Dr Matt Miller from the Cawthron Institute says, “The one in the shell is really new and we've got to do a lot of discovery to find out what it can do. There's been some reports in the literature but we want to get down and deep and we want to find out if the kina that we have here are something different to the rest of the world.”
Kina shells contain bioactives which are known to be effective in treating diabetes, metabolic syndrome and other serious health conditions.
Miller says, “Brave iwi up here are going into the water, grabbing some kina. I'm taking it into the lab, I'm extracting it and I'm doing all the chemistry around it, finding out what's in it and how much, and then we're working with other institutes like Massey University and they're finding outputting into cell-lines, seeing what it does- how good it is in humans.”
'Te Tai Pari: Towards a Sustainable Blue Economy in Te Tairāwhiti', brings together whānau, community and scientists to talk about the opportunities to grow the East Coast marine economy and connect environmentalists who can partner with researchers.
General Manager at Hikurangi Enterprises Ltd, Panapa Ehau says, “We've been mapping over a number of years the natural resources that we have within our rohe to develop opportunities that look after our natural resources and look after our people.”
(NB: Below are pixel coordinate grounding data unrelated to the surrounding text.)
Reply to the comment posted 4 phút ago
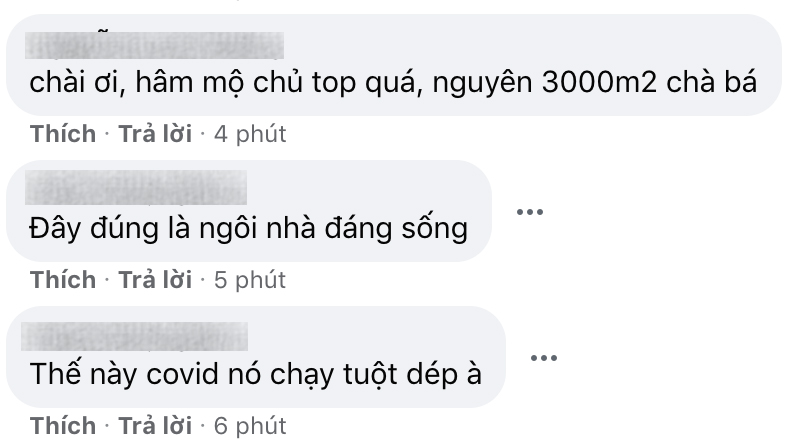The image size is (798, 448). click(155, 134)
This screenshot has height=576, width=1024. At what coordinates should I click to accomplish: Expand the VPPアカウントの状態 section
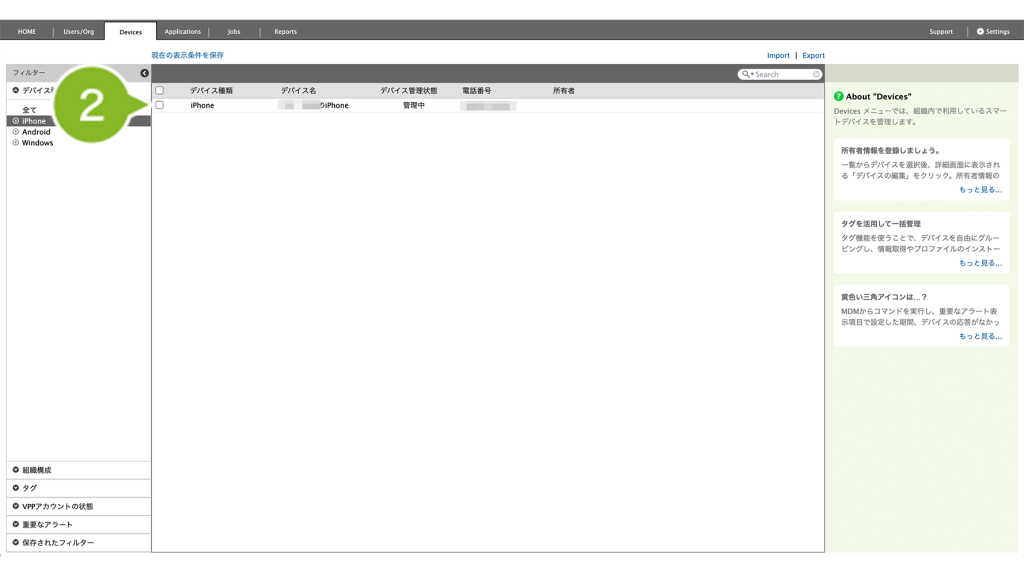(x=16, y=506)
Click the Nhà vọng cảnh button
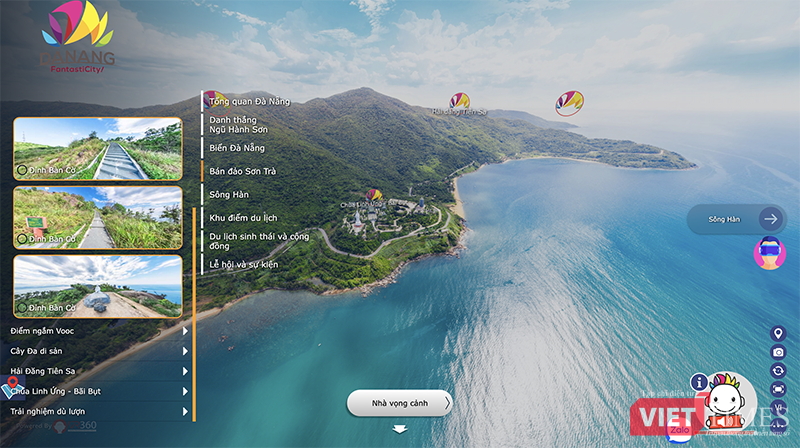 (x=400, y=403)
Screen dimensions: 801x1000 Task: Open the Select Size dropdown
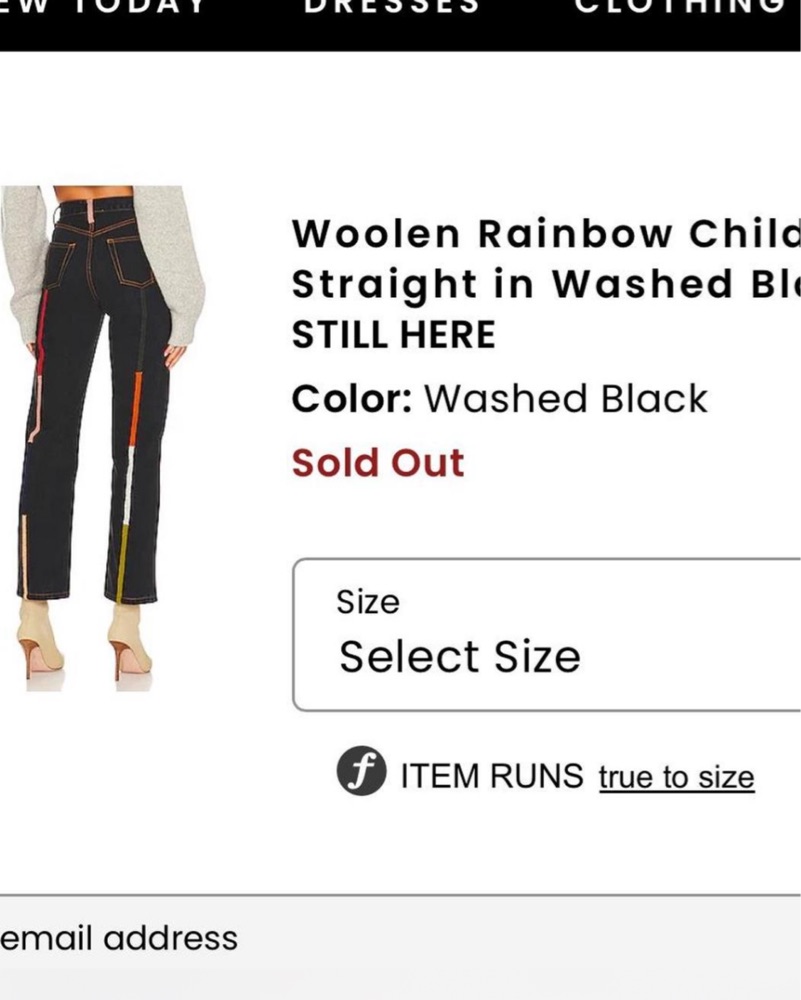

The research is being funded by the Sustainable Seas National Science Challenge which aims to create an ecosystem-based management approach and engage with Māori.
Vision Mātauranga Lead at National Science Challenges, James Whetu (Waikato) says, “So the kina project is a beautiful example of thinking outside the box of how we can utilise those resources, our mātauranga and stretch it beyond just fisheries.”
Tomorrow the conference will table issues intellectual property and commercialisation of taonga species.